I know that most weekend warriors are smart enough to pick their days - as a guide you go or do without a paycheck that day.... Still, if you only went on the fair weather days even a weekend warrior would miss a lot of time on the Bay...

Me, I'm still jonesing for a second skiff a micro - to fish just one angler... so I look and look... Maybe, someday, I'll do more than just look... We'd only use it in sheltered waters with lure or fly - no bait, and just a pushpole -all day long.


----------



## Unplugged (Oct 19, 2016)

I took out the anti siphon valve. It solved the fuel issue. The F40 has a small vacuum type fuel pump. The fuel tanks in front of the boat. With my experience it seems that it's a long way to pull the fuel to the engine.


----------



## JakeOnFly (Mar 9, 2016)

bakinsey said:


> I have a 2005 HPX-V 15 with the F40. Loaded down with gear, ice and 2 people, draft is around 6-7 inches. I have a 3-blade on mine and with just me I can get up to 33mph per the GPS. Mine had a fiberglass fuel tank in it, took it to Maverick and they replaced it with a new aluminum tank, and since then with non-ethanol gas, a carb cleaning, and new fuel lines the F40 has run like a top.
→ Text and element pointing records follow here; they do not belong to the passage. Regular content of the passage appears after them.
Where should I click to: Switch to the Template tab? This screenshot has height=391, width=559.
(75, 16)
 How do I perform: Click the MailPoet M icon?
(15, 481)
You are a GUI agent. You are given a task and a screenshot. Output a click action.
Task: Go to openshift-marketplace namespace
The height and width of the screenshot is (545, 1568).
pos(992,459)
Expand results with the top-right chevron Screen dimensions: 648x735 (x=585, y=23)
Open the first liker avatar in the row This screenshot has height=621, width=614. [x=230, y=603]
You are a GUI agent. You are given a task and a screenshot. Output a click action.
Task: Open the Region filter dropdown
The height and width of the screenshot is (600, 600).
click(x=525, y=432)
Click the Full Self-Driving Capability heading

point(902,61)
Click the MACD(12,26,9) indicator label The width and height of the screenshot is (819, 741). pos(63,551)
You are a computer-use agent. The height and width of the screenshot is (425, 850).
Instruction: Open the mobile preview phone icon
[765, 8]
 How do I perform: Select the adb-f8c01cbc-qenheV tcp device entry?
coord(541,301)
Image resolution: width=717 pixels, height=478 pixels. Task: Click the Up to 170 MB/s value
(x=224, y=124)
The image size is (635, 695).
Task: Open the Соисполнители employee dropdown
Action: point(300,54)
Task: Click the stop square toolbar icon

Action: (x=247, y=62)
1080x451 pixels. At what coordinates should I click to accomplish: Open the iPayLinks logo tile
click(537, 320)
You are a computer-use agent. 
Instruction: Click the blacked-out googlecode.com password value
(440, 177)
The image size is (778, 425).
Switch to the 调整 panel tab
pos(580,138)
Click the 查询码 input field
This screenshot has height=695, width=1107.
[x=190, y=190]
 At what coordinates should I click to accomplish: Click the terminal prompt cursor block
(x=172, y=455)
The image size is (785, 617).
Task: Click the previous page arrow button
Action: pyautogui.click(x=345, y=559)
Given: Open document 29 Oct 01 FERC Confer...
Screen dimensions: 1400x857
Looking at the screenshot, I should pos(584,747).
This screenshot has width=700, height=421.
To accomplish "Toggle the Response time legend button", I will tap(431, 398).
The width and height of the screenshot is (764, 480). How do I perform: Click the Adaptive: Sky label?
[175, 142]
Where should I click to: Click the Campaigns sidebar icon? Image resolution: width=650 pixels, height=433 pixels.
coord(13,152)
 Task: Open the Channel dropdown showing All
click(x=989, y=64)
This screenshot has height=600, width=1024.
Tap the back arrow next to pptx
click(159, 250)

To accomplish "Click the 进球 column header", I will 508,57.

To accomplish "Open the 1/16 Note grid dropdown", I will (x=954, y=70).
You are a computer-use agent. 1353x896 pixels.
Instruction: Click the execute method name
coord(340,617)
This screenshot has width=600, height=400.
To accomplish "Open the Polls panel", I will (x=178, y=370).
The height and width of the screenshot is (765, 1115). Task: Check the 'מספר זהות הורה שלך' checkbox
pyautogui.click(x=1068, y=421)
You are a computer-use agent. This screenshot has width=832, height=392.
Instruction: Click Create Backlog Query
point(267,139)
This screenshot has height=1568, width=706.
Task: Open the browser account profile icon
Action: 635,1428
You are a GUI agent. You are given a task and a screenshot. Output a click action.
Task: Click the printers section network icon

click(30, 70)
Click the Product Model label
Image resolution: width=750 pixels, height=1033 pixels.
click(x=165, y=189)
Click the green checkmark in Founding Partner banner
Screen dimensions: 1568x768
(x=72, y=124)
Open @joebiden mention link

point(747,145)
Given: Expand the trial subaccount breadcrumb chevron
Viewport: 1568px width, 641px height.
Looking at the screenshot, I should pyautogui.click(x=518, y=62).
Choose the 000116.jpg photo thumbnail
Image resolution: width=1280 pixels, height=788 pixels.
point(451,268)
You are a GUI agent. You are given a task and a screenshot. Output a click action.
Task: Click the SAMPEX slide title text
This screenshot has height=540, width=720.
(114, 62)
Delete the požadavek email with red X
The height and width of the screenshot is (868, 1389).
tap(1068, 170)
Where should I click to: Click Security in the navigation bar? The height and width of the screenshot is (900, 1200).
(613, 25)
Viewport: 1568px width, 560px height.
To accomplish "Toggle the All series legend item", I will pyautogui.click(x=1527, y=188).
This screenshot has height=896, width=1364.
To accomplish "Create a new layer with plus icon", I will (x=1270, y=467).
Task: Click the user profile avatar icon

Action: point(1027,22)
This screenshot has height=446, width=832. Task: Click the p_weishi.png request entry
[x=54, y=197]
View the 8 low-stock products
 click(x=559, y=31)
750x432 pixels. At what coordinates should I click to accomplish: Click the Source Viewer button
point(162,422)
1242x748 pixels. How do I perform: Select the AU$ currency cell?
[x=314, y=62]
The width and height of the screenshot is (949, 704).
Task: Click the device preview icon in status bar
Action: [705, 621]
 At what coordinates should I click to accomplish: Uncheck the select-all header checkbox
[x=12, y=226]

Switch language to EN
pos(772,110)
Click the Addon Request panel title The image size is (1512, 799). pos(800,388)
Hey man! I know this thread is old, but I bought a 98” 15ft Kevlar Maverick (one off hull they built for a couple customers back then) and was wondering what shaft length, motor wise, your running on your 15fter. Restoration project so I’m looking to buy a motor here shortly.


----------



## Unplugged (Oct 19, 2016)

JakeOnFly said:


> Hey man! I know this thread is old, but I bought a 98” 15ft Kevlar Maverick (one off hull they built for a couple customers back then) and was wondering what shaft length, motor wise, your running on your 15fter. Restoration project so I’m looking to buy a motor here shortly.


----------



## Unplugged (Oct 19, 2016)

I hope this helps.I have yam 40 but,I'm thinking if repowering with a 60 but worried about the extra weight.Not sure how to measure shaft length.


----------



## Tigweld (Oct 26, 2017)

20”


----------



## Unplugged (Oct 19, 2016)

I assumed it was


----------